Transcending the folk rock genre has long been a feature of Trembling Bells’ work over the past ten years. The range of the band’s music has been matched by an impressive consistency in quality, and this latest release is a first rate representation of older, but definitely not olde worlde, and more contemporary styles of composition.
The dark side of folk, the kind treated in recent times by Richard Dawson, naturally shows through but, characteristic of Trembling Bells (and Dawson), there is never a hint of the complacent or the self-indulgent. Lavinia Blackwell’s glorious vocals thrill on tracks such as “Knockin’ On The Coffin”. Abandon all preconceptions right now.

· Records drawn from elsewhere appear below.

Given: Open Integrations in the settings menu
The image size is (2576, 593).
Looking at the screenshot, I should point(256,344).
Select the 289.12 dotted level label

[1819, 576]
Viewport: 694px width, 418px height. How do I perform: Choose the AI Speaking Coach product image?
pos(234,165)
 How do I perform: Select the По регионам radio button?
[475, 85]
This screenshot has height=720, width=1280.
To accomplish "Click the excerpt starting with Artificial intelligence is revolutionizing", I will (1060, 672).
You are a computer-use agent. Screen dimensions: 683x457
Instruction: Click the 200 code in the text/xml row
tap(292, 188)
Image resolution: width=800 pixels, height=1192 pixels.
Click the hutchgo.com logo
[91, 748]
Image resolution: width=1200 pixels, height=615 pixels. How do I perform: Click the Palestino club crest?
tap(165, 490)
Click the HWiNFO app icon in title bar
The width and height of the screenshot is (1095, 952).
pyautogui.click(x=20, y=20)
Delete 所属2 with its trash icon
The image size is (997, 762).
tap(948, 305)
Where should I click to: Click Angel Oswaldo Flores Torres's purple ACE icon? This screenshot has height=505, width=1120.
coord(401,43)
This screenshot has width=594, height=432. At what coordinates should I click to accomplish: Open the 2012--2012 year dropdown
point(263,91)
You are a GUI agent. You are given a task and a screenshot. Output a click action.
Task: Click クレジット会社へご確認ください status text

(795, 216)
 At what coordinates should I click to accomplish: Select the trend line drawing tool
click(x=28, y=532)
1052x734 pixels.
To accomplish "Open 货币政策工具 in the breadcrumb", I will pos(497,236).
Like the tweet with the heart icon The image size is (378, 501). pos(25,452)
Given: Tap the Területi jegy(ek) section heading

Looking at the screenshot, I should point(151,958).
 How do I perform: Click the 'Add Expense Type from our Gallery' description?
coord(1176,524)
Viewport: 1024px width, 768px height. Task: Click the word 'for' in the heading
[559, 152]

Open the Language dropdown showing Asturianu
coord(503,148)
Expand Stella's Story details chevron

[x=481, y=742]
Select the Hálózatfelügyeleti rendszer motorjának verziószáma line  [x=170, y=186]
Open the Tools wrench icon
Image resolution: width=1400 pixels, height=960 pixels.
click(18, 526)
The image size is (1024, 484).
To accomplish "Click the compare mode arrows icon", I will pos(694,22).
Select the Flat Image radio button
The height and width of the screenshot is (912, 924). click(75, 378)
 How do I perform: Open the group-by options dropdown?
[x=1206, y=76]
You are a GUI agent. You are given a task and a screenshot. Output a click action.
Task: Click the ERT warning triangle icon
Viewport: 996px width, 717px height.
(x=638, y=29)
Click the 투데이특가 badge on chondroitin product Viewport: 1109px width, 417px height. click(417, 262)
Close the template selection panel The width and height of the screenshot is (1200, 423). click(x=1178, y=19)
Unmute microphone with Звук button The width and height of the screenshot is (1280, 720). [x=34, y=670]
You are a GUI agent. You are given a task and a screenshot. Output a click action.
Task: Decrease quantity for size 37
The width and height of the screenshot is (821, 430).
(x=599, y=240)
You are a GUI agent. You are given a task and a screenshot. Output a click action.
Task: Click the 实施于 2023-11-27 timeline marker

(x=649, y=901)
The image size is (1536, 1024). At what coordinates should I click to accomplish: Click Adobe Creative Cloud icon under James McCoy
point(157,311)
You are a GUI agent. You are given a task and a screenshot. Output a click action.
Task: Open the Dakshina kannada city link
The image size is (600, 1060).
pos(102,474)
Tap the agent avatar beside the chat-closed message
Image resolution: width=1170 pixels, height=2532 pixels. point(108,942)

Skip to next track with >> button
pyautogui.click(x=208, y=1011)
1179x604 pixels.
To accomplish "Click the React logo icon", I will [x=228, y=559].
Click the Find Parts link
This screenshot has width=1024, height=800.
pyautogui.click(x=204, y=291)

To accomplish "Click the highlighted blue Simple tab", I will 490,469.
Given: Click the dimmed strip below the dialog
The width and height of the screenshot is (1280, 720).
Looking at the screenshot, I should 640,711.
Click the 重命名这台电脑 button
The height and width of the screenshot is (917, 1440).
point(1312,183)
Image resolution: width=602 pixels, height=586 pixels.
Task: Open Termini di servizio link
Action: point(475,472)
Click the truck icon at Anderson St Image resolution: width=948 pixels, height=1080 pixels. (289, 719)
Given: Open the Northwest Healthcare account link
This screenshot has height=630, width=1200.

There’s an intriguing element of post-rock here and there, never gratuitous, and always intelligently incorporated into more traditional arrangements, as in “My Father Was a Collapsing Star” with its acknowledged lyrical debts to the verse of Ted Hughes and W.B. Yeats. This drive sustains the album across a multitude of styles that cohere very effectively. It’s an adventurous record whose drive and vigour threaten to overwhelm at times, yet the carefully considered variations in pace and musical focus, as in “Christ’s Entry Into Govan”, inspired by a radical late nineteenth-century Belgian painting that focused on the ordinary folk thronging under the banner ‘Vive La Sociale’, keep (just) a sense of pulsating control.
The bleak landscape around Dungeness can provoke contrasting responses, and both the sense of malevolence (it’s the site of a nuclear power station) and stark beauty are well reflected on this masterly recording.